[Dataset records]

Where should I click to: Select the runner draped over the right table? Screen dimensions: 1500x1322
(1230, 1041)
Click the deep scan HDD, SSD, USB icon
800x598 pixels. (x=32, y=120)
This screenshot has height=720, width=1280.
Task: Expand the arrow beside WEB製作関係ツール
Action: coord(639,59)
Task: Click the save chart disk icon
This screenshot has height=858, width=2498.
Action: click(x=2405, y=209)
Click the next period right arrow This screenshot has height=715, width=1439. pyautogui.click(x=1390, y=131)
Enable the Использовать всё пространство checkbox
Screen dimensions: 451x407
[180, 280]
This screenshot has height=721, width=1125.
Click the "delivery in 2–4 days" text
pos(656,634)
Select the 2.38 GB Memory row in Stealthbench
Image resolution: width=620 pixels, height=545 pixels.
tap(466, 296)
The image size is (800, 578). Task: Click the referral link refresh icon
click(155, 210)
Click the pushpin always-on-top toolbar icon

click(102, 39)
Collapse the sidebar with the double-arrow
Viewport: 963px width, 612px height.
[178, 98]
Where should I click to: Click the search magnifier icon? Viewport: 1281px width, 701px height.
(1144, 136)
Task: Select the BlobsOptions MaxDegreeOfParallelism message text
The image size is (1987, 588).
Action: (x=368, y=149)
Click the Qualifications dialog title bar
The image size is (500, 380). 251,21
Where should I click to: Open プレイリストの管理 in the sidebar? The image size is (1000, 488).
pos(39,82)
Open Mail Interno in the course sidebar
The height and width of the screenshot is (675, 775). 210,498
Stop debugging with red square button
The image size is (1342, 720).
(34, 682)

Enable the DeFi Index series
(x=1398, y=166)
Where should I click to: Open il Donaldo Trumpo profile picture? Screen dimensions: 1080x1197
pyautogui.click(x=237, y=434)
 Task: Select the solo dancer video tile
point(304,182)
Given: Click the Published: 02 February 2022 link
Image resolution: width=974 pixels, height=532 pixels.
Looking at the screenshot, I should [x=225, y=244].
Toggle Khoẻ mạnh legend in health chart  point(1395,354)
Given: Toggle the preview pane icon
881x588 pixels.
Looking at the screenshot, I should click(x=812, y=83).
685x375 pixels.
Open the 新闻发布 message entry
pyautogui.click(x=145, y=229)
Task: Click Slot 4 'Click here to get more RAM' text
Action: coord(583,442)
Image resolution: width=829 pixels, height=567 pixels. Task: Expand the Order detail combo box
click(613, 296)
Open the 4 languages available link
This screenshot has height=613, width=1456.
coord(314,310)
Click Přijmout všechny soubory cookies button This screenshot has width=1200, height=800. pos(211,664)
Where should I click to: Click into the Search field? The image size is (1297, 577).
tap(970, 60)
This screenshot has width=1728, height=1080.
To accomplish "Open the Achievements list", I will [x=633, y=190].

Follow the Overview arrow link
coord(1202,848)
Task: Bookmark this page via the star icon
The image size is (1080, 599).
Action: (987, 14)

THE TASK: Lines above that include the string "chart" need to be copied.

TASK RESULT:
Task: Click the save chart disk icon
Toggle Khoẻ mạnh legend in health chart  point(1395,354)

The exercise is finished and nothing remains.